Keeping Humans in the Loop: On Hilke Schellmann’s “The Algorithm”

By Evan SelingerMay 31, 2024

Keeping Humans in the Loop: On Hilke Schellmann’s “The Algorithm”

The Algorithm: How AI Decides Who Gets Hired, Monitored, Promoted, and Fired and Why We Need to Fight Back Now by Hilke Schellmann

EARLIER THIS YEAR, during the winter and spring of 2024, I served on an academic hiring committee for the department of philosophy at my university. We reviewed a daunting stack of approximately 200 job applications. Each one contained a massive amount of material—from carefully crafted statements about research, teaching, and diversity to writing samples, course materials, and letters of recommendation. We knew we were making and breaking lives and careers and that the stakes were extraordinarily high for these candidates.

Our university administration had instituted a dizzying array of rules designed—in theory—to promote fairness through consistency. One rule required committee members to ask every applicant the same preapproved interview questions. For example, during the first round of interviews, we were to follow up a question about the candidate’s research with one about teaching. On paper, this made sense. But conversations, like life itself, don’t always go as predicted. Some candidates naturally segued from research into teaching—they didn’t need prompting.

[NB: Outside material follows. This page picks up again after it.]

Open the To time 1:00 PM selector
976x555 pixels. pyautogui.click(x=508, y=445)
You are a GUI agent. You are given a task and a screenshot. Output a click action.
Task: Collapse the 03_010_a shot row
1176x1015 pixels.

When this happened, we still had to ask the teaching question in its canned form, and we did so sheepishly. Repeatedly, I had to suppress the urge to ask a spontaneous question—something that could liberate us from the formulaic back-and-forth and offer a glimpse into aspects of the candidate that weren’t shielded by the polished facade that develops when you practice well-rehearsed answers to obvious questions.

Perhaps I’d ask a candidate who hasn’t spent much time teaching science and engineering students, “How are you going to get STEM majors who are working part-time, crushed with homework, and trying to develop difficult, cutting-edge technical skills to care enough about your philosophy class to do the assigned reading?” Maybe I’d ask someone who came across as a bit highbrow, “How are you going to connect with students who don’t have any philosophical background and take your upper-level course because it meets a program requirement?” There are so many relevant yet personalized possibilities. But they were all foreclosed, and I couldn’t help but wonder what is lost by rigidly embracing standardization. 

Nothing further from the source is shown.